Task description: Turn the lines below into a numbered list, leaving out blank lines. Begin at the line that contains "coordinates (632, 443)." and stop after the line that contains "paste is located at coordinates (257, 77).".

Provided records:
········
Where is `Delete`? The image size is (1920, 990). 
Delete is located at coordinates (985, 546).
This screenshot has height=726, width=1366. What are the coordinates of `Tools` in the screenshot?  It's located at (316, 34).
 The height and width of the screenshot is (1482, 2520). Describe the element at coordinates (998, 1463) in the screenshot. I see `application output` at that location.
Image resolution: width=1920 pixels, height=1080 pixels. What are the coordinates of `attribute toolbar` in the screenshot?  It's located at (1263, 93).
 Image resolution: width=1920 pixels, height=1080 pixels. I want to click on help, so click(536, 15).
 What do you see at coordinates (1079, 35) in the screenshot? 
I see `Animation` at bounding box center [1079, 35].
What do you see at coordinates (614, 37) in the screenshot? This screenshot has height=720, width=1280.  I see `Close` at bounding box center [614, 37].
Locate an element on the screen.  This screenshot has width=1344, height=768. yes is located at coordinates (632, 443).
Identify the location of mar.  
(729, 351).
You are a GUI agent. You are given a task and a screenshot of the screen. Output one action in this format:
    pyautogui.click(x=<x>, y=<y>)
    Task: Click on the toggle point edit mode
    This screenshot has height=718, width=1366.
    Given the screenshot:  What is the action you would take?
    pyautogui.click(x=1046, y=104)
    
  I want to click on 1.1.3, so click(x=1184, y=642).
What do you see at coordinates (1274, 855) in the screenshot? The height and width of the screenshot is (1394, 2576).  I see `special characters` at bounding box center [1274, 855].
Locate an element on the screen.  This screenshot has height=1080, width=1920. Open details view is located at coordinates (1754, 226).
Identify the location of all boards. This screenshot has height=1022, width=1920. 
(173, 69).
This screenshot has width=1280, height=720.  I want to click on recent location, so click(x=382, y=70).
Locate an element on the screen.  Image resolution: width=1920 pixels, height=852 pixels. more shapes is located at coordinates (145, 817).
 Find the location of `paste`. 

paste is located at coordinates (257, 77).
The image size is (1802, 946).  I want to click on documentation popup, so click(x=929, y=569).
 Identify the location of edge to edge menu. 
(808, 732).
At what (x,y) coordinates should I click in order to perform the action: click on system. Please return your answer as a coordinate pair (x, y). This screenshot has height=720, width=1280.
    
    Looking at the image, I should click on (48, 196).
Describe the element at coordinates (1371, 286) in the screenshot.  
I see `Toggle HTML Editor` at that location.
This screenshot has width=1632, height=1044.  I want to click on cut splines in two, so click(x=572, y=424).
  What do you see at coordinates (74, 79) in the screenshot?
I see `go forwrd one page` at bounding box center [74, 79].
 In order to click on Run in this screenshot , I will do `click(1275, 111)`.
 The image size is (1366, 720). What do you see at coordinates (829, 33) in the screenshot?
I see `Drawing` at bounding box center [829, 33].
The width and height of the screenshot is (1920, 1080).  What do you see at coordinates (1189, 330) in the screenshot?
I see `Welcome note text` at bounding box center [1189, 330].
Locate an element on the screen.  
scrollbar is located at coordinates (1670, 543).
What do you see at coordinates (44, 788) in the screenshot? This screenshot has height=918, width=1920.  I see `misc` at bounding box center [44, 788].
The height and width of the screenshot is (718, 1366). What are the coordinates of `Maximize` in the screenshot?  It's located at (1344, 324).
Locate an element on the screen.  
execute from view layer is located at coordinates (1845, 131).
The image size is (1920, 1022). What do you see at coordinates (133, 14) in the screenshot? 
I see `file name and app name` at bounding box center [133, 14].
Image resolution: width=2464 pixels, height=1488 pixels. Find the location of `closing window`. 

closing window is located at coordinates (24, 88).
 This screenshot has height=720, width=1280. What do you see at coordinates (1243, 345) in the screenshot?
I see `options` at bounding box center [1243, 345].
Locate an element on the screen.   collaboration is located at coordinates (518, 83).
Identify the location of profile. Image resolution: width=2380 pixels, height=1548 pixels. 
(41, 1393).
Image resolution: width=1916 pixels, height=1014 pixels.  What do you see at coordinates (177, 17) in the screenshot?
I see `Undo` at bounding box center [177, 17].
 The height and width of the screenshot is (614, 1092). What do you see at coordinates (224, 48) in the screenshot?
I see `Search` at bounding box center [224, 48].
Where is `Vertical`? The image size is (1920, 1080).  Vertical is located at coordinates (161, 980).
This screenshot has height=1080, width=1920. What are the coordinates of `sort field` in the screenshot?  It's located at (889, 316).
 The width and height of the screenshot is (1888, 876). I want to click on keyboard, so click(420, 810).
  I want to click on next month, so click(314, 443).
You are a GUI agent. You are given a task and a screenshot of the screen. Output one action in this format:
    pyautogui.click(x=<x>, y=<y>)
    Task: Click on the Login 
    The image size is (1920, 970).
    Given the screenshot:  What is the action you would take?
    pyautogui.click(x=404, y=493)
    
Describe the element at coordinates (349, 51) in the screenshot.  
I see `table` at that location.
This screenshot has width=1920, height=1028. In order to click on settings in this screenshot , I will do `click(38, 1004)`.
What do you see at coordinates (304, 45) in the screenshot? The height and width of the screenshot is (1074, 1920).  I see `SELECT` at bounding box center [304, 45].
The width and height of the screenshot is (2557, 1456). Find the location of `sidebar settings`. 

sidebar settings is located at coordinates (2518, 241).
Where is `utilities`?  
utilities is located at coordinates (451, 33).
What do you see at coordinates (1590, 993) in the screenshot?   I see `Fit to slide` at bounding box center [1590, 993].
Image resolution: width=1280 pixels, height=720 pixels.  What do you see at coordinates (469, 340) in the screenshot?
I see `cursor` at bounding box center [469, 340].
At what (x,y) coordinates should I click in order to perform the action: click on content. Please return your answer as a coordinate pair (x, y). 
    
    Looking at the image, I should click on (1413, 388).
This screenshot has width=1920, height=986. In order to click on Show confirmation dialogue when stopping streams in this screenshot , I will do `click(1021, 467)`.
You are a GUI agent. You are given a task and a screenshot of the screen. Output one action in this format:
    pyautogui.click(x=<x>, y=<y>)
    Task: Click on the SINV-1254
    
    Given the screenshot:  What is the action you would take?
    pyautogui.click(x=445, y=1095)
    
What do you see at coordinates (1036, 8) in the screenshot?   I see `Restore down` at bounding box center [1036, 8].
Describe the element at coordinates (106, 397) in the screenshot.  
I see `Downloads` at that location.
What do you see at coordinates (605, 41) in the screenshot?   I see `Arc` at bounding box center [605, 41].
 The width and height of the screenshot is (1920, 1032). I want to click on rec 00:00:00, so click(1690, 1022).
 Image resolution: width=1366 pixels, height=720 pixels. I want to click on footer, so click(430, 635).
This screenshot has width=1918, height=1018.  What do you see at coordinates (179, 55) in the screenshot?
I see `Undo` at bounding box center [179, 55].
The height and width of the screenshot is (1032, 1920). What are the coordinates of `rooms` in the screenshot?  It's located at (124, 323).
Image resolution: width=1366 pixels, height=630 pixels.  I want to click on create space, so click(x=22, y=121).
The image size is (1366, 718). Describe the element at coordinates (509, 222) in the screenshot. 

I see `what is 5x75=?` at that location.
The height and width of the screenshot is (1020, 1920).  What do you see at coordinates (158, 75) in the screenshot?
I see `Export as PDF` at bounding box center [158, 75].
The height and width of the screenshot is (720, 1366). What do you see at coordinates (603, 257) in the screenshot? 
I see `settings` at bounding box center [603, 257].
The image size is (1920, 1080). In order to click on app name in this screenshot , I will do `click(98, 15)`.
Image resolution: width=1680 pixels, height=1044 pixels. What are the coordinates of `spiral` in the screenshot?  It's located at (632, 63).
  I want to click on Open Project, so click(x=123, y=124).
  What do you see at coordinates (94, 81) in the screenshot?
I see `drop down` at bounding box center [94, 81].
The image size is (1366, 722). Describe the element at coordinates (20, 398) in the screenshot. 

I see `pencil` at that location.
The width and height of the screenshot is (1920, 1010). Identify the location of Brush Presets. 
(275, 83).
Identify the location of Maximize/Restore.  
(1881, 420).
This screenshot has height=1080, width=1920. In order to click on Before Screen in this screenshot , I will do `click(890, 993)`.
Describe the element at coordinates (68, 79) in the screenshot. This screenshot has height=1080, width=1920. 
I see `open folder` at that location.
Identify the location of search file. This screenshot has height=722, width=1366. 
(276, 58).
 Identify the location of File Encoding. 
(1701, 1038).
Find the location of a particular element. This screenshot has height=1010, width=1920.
········
Written response:
1. Locate an element on the screen.  This screenshot has width=1344, height=768. yes is located at coordinates (632, 443).
2. Identify the location of mar.  
3. (729, 351).
4. You are a GUI agent. You are given a task and a screenshot of the screen. Output one action in this format:
5.     pyautogui.click(x=<x>, y=<y>)
6.     Task: Click on the toggle point edit mode
7.     This screenshot has height=718, width=1366.
8.     Given the screenshot:  What is the action you would take?
9.     pyautogui.click(x=1046, y=104)
10.   I want to click on 1.1.3, so click(x=1184, y=642).
11. What do you see at coordinates (1274, 855) in the screenshot? The height and width of the screenshot is (1394, 2576).  I see `special characters` at bounding box center [1274, 855].
12. Locate an element on the screen.  This screenshot has height=1080, width=1920. Open details view is located at coordinates (1754, 226).
13. Identify the location of all boards. This screenshot has height=1022, width=1920. 
14. (173, 69).
15. This screenshot has width=1280, height=720.  I want to click on recent location, so click(x=382, y=70).
16. Locate an element on the screen.  Image resolution: width=1920 pixels, height=852 pixels. more shapes is located at coordinates (145, 817).
17.  Find the location of `paste`. 
18. paste is located at coordinates (257, 77).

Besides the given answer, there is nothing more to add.